### GIVEN REQUEST
Reproduce the data below verbatim, from the line that contains "This screenshot has" through the end of the data, and leave the pictures out of your answer.

━━ RECORDS SUPPLIED ━━

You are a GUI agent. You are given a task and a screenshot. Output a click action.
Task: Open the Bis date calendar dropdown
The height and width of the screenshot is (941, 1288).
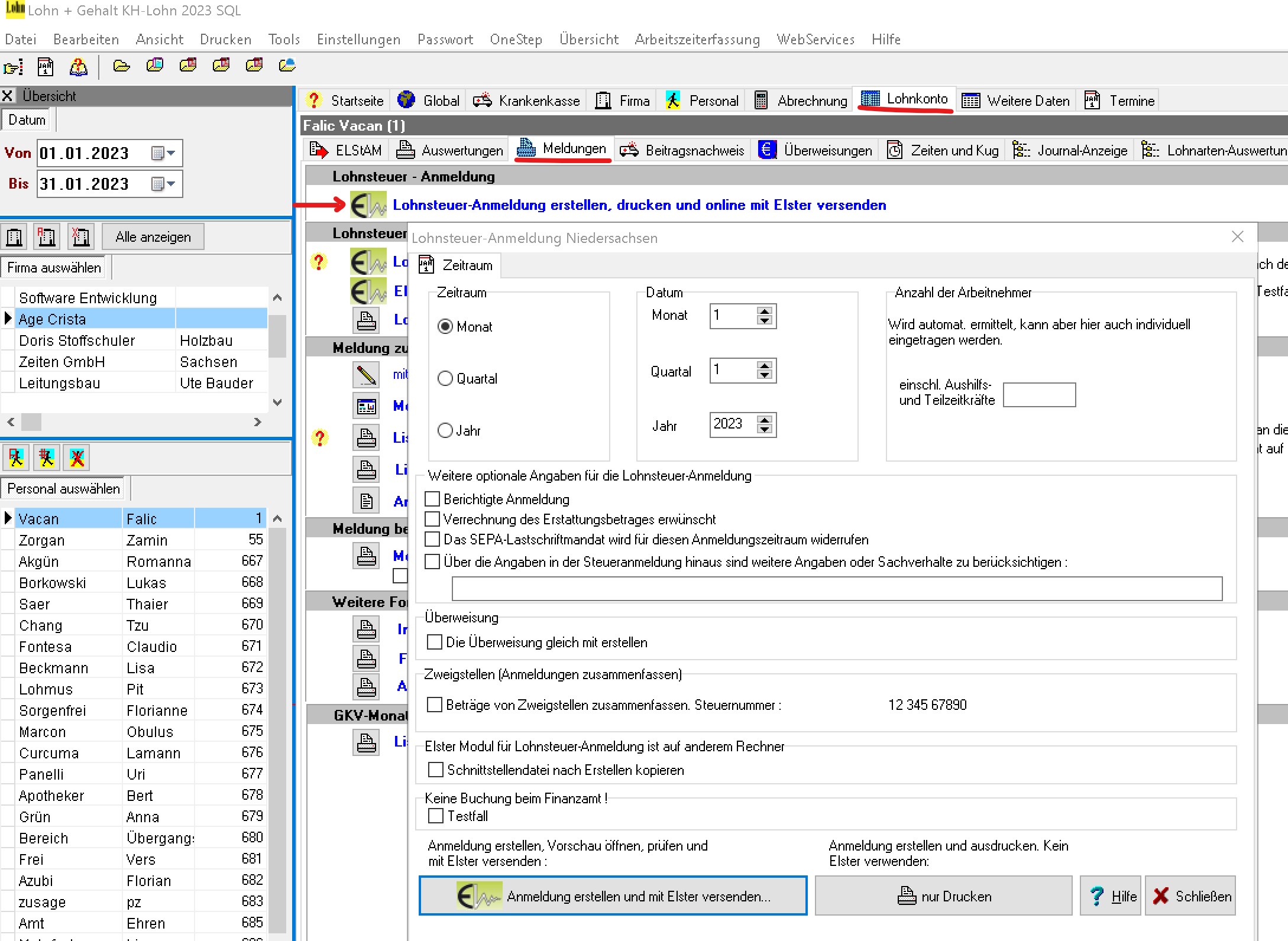171,184
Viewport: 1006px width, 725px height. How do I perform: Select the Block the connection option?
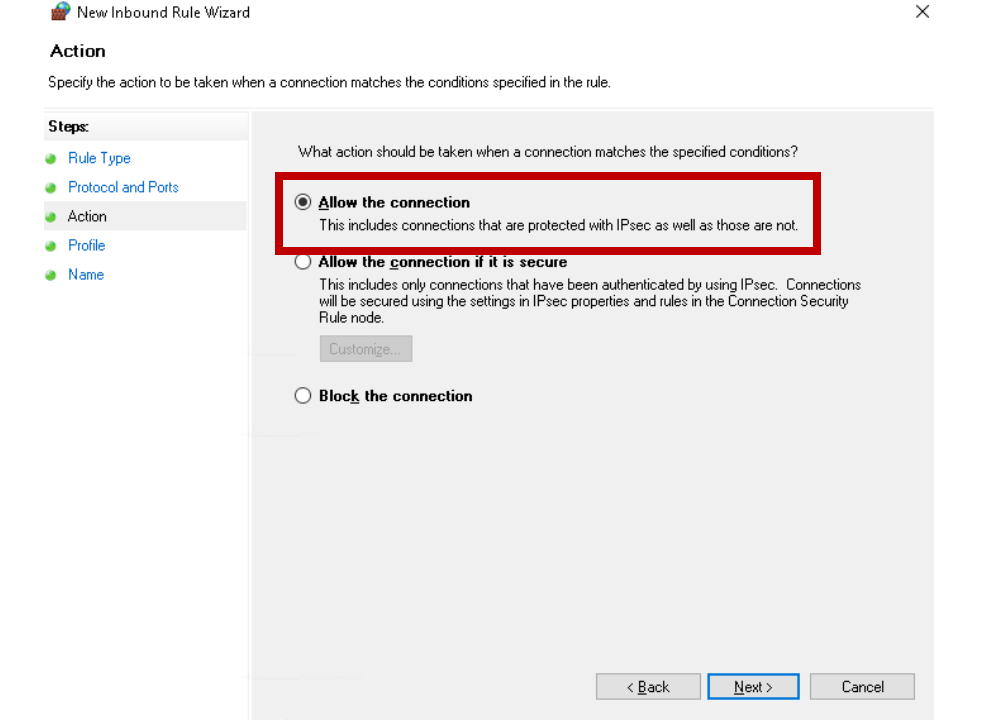coord(303,396)
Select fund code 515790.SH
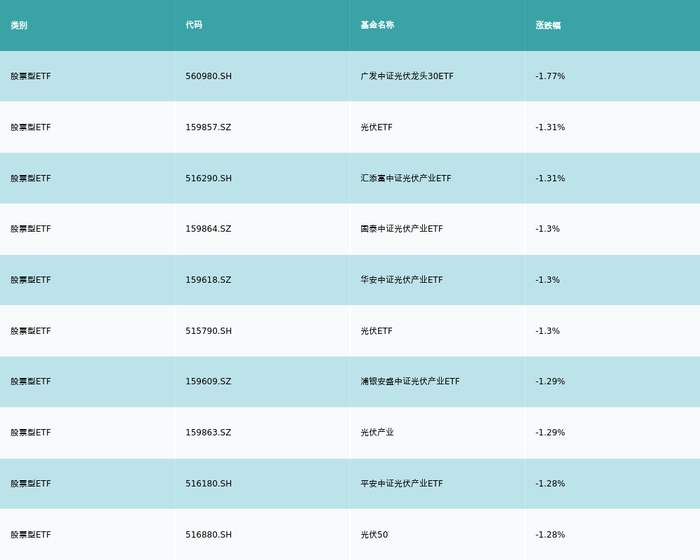700x560 pixels. coord(209,331)
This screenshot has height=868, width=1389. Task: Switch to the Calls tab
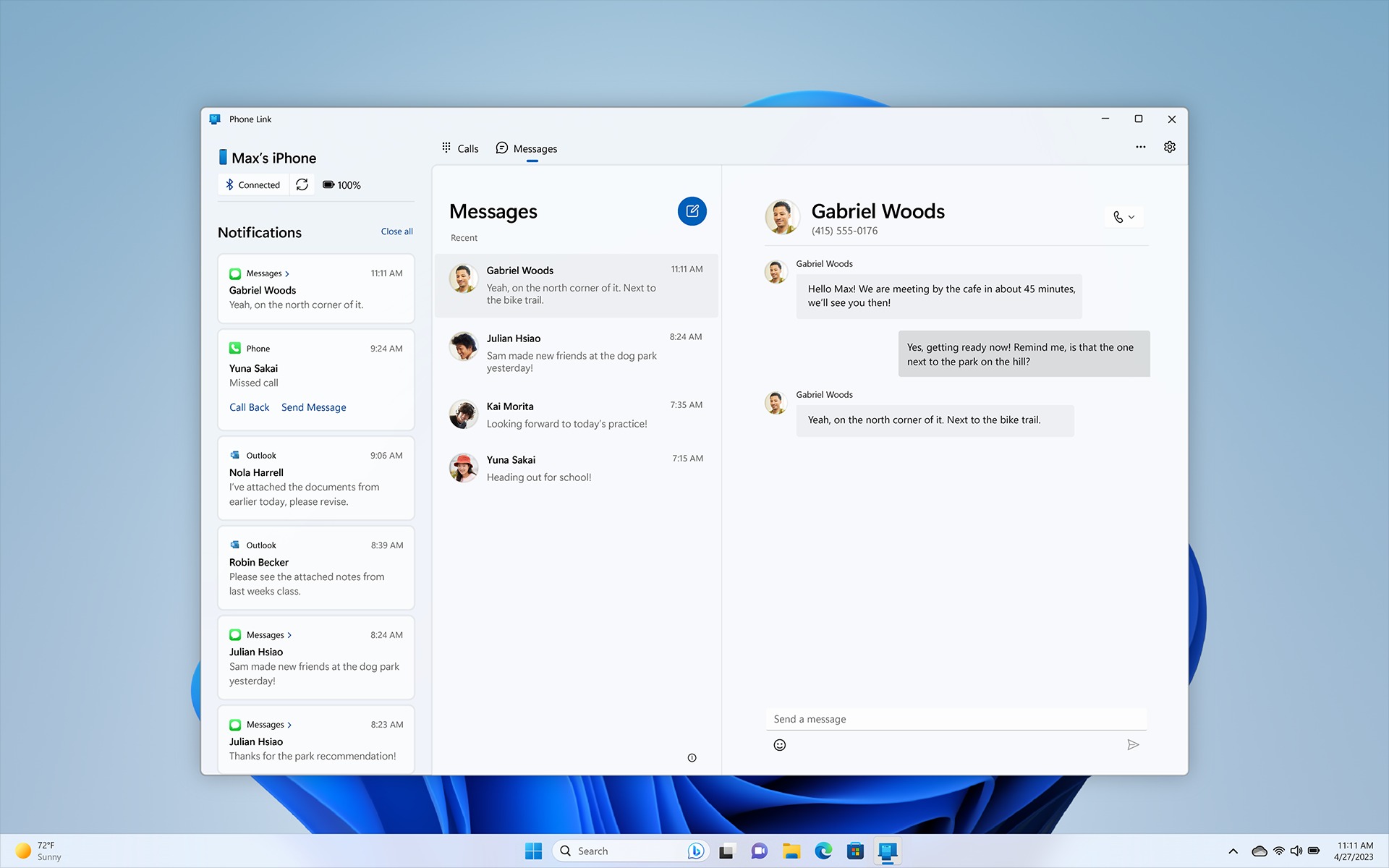(x=460, y=148)
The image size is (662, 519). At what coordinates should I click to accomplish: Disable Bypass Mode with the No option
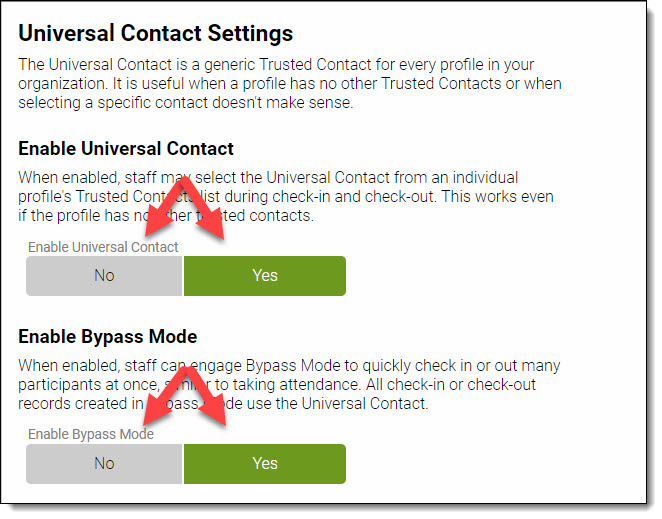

━━━

### RESULT
This screenshot has height=868, width=1389. Task: Switch to the Calls tab
(x=460, y=148)
The image size is (662, 519). At what coordinates should I click to accomplish: Disable Bypass Mode with the No option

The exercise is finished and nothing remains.